You can say that the idea is, you shouldn't modify programs until you understand why they are the way they are, and why the modification is okay. Gaining that understanding takes time and experience and learning.

Changing a program without understanding what is gained and lost in the process is why a lot of programs fail. It is not that the base program is bad, or that the base program is perfect, either. It's that changes that impact the effect of the program have been made without understanding what those changes do to the program.

This article really explains the issue well, and I really appreciated the eloquent way he put the issue.

Tuesday, January 28, 2014

Ways to Inculcate Success

Yesterday, we discussed the desire to avoid failure in training.

Today, let's talk about how to go about succeeding. These are the "best practices" for ensuring success that I have seen.

Write It Down - Track your workouts. Put them into your phone, write them in a tablet (my current choice), visualize them in your head and write them down (I did this successfully for years, and still do for some workouts), whatever - but get them written down.

Work Hard - Put real effort and real attention into what you are doing. Be in the moment and make it count.

Aim For Small But Real Improvement - Try to add just one more rep to those sets you do for maximum reps. Just 5 more pounds (or even less, for dumbbells.) Try to get in just another tenth of a mile before time clicks off. Then do that again. Don't aim too high, but challenge yourself to get slight improvements in something as often as you can.

Improve Before You Change - Don't change up your workout before you've seen improvement on the current program. Ignore the much-repeated idea of "muscle confusion." It's highly outdone by "consistent progression" - for all you gain by switching up your exercises, your sets and reps, your rest periods, etc. you lose out on the benefits of just adding a little more weight to the bar, or another rep to the set, or shortening the time it takes to complete the run or the circuit.
Milk your workouts for all they are worth.

Quality Before Quantity - the goal isn't the lift the most weight, it's to go through a proper movement with resistance. Make sure you're doing the movements correctly, and then load them up to the limit of what you can do correctly. A quality squat at bodyweight is more productive and less prone to injuring you than a bad one with a heavy bar on your back. Make sure you're doing it right before you load it up.

Related to this is this one: Learn, Learn, Learn - You can't turn your brain off when you exercise. Learn how to foam roll, how to squat, how to kettlebell swing, how to bench, how to deadlift, etc. - put the effort in and learn. You won't regret knowledge, but you may pay for ignorance.

All of these things will make it easier to succeed, and will reinforce your success and make it easier to succeed the next time.
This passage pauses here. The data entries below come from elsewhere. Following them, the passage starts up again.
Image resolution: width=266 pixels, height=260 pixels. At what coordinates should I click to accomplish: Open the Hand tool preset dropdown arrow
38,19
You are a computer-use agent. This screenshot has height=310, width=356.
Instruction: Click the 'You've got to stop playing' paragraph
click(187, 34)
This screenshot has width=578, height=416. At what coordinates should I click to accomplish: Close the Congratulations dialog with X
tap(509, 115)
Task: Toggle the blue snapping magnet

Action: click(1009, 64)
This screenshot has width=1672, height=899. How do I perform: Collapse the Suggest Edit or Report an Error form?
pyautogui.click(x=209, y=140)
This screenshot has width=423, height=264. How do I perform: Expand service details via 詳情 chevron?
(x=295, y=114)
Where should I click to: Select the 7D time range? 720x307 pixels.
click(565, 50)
Every once in a while you can push to something that will crush you, but crushing yourself isn't the point - the point is steady, healthy, injury-free improvements. Those will make you better and better. Crushing yourself shows you your limits; finding success points and exploiting them raises your limits.

Monday, January 27, 2014

Avoid Inculcating Failure

First off, if you aren't reading SquatRx, you should. What Boris posts is always eloquent, effective, and interesting.

"Try to Never Send a Loser Off Your Training Site"
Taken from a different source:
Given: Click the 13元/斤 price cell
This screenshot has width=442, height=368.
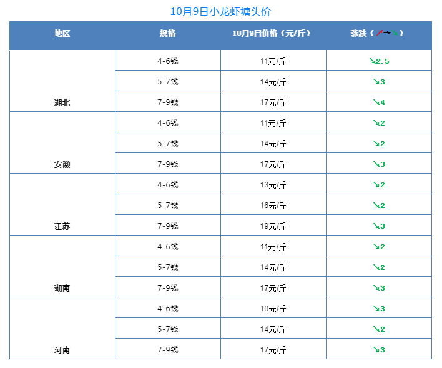Looking at the screenshot, I should pos(273,185).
Boris quotes Lt. Col Dave Grossman w. Loren W. Christensen's book On Combat about teaching success vs. inculcating a failure response, with a side order of avoiding demonstrating the superiority of the teacher instead of teaching.
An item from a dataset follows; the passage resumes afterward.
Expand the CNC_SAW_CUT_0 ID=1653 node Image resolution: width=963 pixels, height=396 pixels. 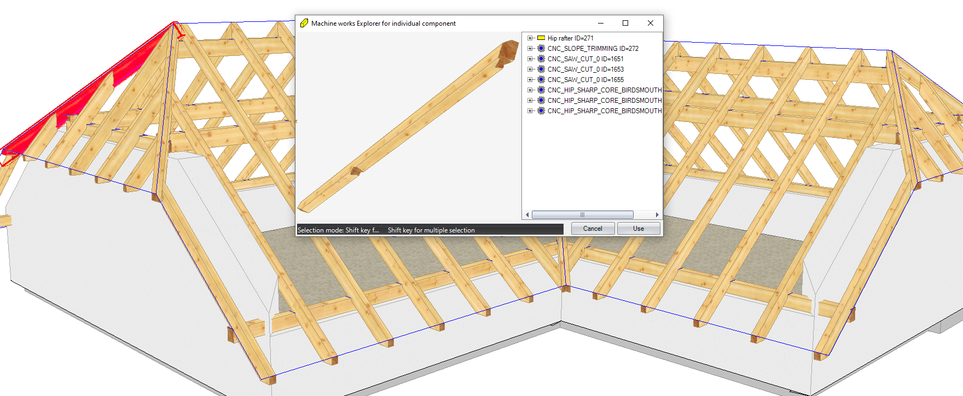click(x=530, y=69)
This dovetails nicely with how I train, both myself and my clients.

My goal as a trainer is to send you home with a "training effect" - by which I mean, enough stress that you will adapt positively from the workout. A workout that is enough to make you better after you rest.

Also, if possible and appropriate, I'd like to send you home some kind of improvement within the workout - a personal record, a new skill, a harder variation. If possible - if it's more appropriate to give you a lower workload, save PRs and new exercises for next time, or otherwise dial it back, I'll do so. The goal is results, not showing how hard I can push you.

It's easy to find failure - weights you can't lift, exercises you can't do, workouts you can't complete. But it's hard to find just enough success to make you better. There is a line between "not enough" and "too much" and my goal as a trainer is to find it and have you train there, and adjust it each and every time to stay on the path to your goals.

I don't care too much about sending you home tired, worn out, or wrecked. This is not to say that this won't happen. You may be briefly crushed by the Thomas Finisher or your arms or legs might be rubbery from 100-rep sets. Some workouts will take a lot out of you. But not all of them, and it's a side effect not a deliberate, workout after workout effect. What matters is what you get out of it in the long run, not how hard it feels like you worked this workout. Like Boris says - failure breeds failure, and success breeds success. Work hard, but more often than not you want to take success home with you from the gym rather than failure.

Thursday, January 23, 2014

Training Terms: Occlusion Training

Occlusion Training - Occlusion Training consists of deliberately restricting the blood flow to specific parts of the body while training them. This allows the body to reach fatigue much more quickly, because blood flow (and thus oxygen, and thus energy) is restricted. The body can continue to pump arterial blood into the area, but not allow venous blood to escape, allowing it to build up quickly. Once the muscle has been exercised, removing the restriction (a tourniquet, pressure cuff, knee wraps, etc.) allows the blood to escape. This method can potentially increase the rate of muscular hypertrophy.

Sometimes referred to as "Blood Flow Restriction" or BFR (acronym of the same), kaatsu training, occlusion cuff training, ischemia training, or more rarely, tourniquet training.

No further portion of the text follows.